Most companies are stuck on AI chat (CIO) - Most US companies are still just experimenting with ChatGPT-style tools rather than weaving AI into their actual business operations, with only 25% making the leap to transform how work gets done.  

Generative AI in healthcare: Adoption matures as agentic AI emerges (McKinsey) - Healthcare organizations are moving beyond basic AI experiments to deploy autonomous agents that can actually perform complex medical tasks, signaling a shift toward AI systems that work independently rather than just assist doctors.  

Treating enterprise AI as an operating layer (MIT Technology Review) - MIT Technology Review argues that the companies winning with AI aren’t just building fancy tools—they’re weaving intelligence directly into the systems that run their daily operations.  

How AI Is Threatening Platforms’ Revenue Streams (Harvard Business) - AI agents are bypassing traditional platforms by making purchases and decisions directly for users, threatening the advertising and subscription models that power companies like Google and Meta who now must compete to be chosen by AI rather than capture human attention.  

  Regulation and Compliance  

UK too reliant on foreign big tech giants (UKAuthority) - A new report has warned that the UK’s heavy reliance on a small number of foreign tech giants for critical digital infrastructure is creating significant economic, security, and policy risks.  

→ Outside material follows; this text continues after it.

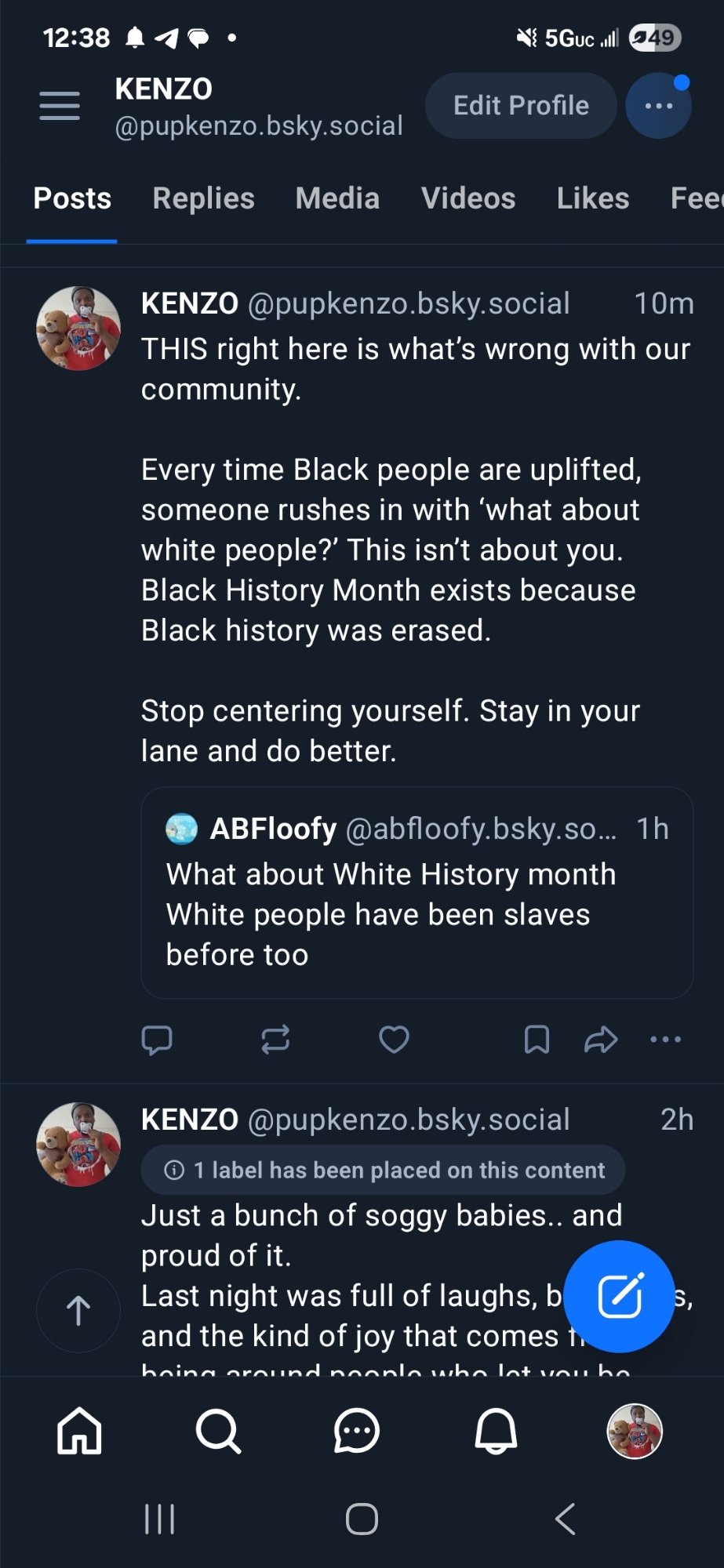Show the Likes tab
Image resolution: width=724 pixels, height=1568 pixels.
593,199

Making AI operational in constrained public sector environments (MIT Technology Review) - MIT Technology Review explores how smaller, specialized AI models are helping government agencies deploy artificial intelligence while meeting their strict security and oversight requirements.  

Anthropic Plots Major London Expansion (Wired) - Anthropic is rapidly expanding its London team from 200 to potentially 800 people, suggesting the AI company may be hedging its bets as regulatory pressures intensify back home in the US.  

   Sustainability  

In its push to become Big Tech’s data center hub, India is overlooking local resistance (Rest of World) - Google and Microsoft are building massive data centers in India with government tax breaks, but local farmers are pushing back against these multibillion-dollar projects taking over their land.  

  User Experience  

Why opinion on AI is so divided (MIT Technology Review) - MIT Technology Review finds that AI power users are becoming increasingly bullish on the technology while casual users remain skeptical, creating a growing divide in public opinion based on actual experience with AI tools.  

The Human Side of AI Adoption: Lessons From the Field (MIT Sloan Management Review) - MIT Sloan reveals why AI rollouts fail in traditional industries like manufacturing and healthcare, offering three practical strategies for leaders navigating employee resistance and slower adoption cycles.  

AI’s Next Frontier: People Skills (The Atlantic) - AI developers are racing to build chatbots that can read social cues and respond with genuine empathy, potentially transforming how we interact with machines in customer service and healthcare.  

  Workforce & Skills  

Letting AI Do Your Work Erodes Your Confidence, According to a New Study (TIME) - A new study reveals that people who rely heavily on AI for their work experience declining self-confidence, while those who actively challenge and question AI outputs maintain stronger confidence in their abilities.  

How to build a high-performing team during the AI era (Fastcompany) - Smart leaders are discovering that building high-performing teams in the AI era requires focusing more on uniquely human skills like creativity and collaboration, not just technical expertise.  

AI in the interview room (CIO) - Technical leaders are scrambling to redesign their hiring processes as AI tools make traditional coding interviews less effective at identifying truly skilled developers.